Selected text |
================================

During the 1970s, Stein was refitted with an eight-cell BPDMS Sea Sparrow surface to air missile launcher aft, while the ship's flight deck and hangar were enlarged to allow a single manned, Kaman SH-2D/F Seasprite LAMPS 1 helicopter to be carried. The ship's sonar suite was enhanced by the addition of an AN/SQS-35 variable depth sonar. By 1985, Stein was fitted with an AN/SQR-18A TACTASS passive towed array sonar, which was towed using the SQS-35 hoist,
and by 1990 a 20 mm Phalanx CIWS replaced the Sea Sparrow launcher.

In Mexican service, the Phalanx CIWS was removed and the Sea Sparrow launcher restored.

==History==
Stein, named for Medal of Honor recipient Tony Stein, was one of 16 Knox-class Destroyer Escorts ordered under the US Navy's fiscal year 1965 construction program, with the order being placed on 22 July 1964.

===U.S. Service===

The ship was laid down at Lockheed Shipbuilding and Construction Company's Seattle shipyard on 1 June 1970 and was launched on 19 December 1970. She was commissioned on 8 January 1972, being assigned the Hull number DE 1065.

================================

What to produce | In the text about the ship Stein, what had replaced the Sea Sparrow launcher by 1990? The listing that follows is separate material and has no connection to the ship history above.

================================

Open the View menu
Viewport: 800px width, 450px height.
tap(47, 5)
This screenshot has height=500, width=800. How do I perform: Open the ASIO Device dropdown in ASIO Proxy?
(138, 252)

================================

The completed task | A 20 mm Phalanx CIWS.